Viele Momente meines Zivildiensteinsatzes werde ich, glaube ich, nie vergessen. Ob es die wohl lustigsten Singstunden waren, die ich je hatte, oder die stillen, jedoch wunderschönen Spaziergänge am Rhein: jede einzelne dieser Situationen hat mir neues Wissen gebracht. Meine Aufgaben als Zivi waren dabei jeden Tag andere: Kaffee servieren, Wäsche waschen, Spiele spielen, die Menschen dazu motivieren, etwas zu unternehmen, Spaziergänge mit ihnen machen, Mittagessen kochen, Ping-Pong spielen oder auch schon einmal eine Gymnastikrunde leiten. Aber auch mal nur schweigend neben einer Person zu sitzen gehörte zu meinem Pflichtenheft.

Geduld, Nähe und Aufmerksamkeit

Von Aussen sieht das vielleicht eher nach einer «chilligen» Arbeit aus, aber dahinter steckt viel mehr, und es ist auf der menschlichen Ebene sehr herausfordernd. Menschen mit Demenz brauchen sehr viel Geduld, Nähe und Aufmerksamkeit. Man muss das richtige Mass finden, sonst kann schnell eine ganz gewöhnliche Situation des Alltags schnell zu einem Streit ausarten. Bei meinem Zivildiensteinsatz habe ich viel Geduld, viel Wissen über die Vergangenheit sowie ein grosses Verständnis für Menschen für mich dazu gewonnen. Diese Einsichten und Lehren nehme ich nun in meine Zukunft mit.
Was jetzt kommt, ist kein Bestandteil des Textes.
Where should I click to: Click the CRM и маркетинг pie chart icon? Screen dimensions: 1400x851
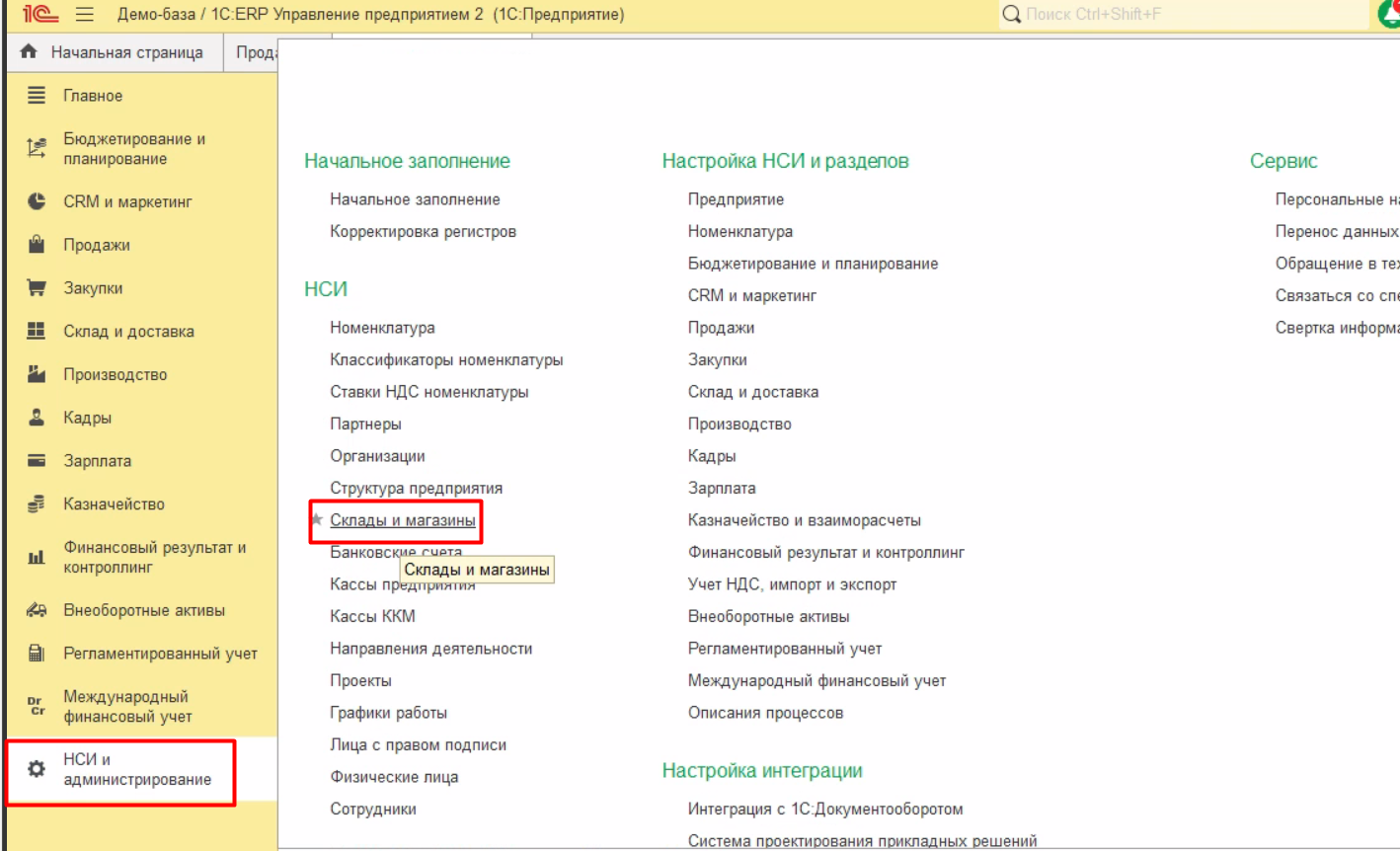click(37, 201)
Im Herbst will ich an die Hotelfachschule gehen. Mitnehmen von meiner Zeit als Atrium-Zivi kann ich verschiedenste Erfahrungen: Vom Kochen für teilweise mehr als 20 Person über das Bedienen der Gäste während des Mittagessens bis hin zu der Geduld, die nötig ist, um auf die Menschen mit Demenz eingehen zu können. Jeder Mensch ist anders. Hat seinen eigenen Charakter. Das ändert sich auch in einer solchen Krankheit nicht.

Fit für die Zukunft

Ausserdem habe ich einiges in Sachen Kommunikation dazu gelernt. Ich denke, alle diese gesammelten Erfahrungen werde ich in Zukunft noch sehr oft gebrauchen können! Durch den Zivildiensteinsatz in einer Tagesstätte für Menschen mit Demenz musste ich lernen, mich selbst zu öffnen. Um mit Menschen, die an Demenz erkrankt sind, gut zu kommunizieren muss man sich an die jeweilige Person anpassen. Manche von ihnen haben eine Sprachstörung und können keinen Satz mehr fliessend sprechen. Andere fragen alle dreissig Sekunden, wo sie sind und weshalb sie dort sind. Je nach der Situation muss man sich dann anders verhalten, mit Humor antworten oder ernst bleiben und den Demenzkranken die Lage, in welcher sie sich befinden, klarmachen: das Ganze nennt man personzentrierte Kommunikation. Der Zivildienst hat mich sehr geprägt und mir in gewissen Aspekten die Augen geöffnet.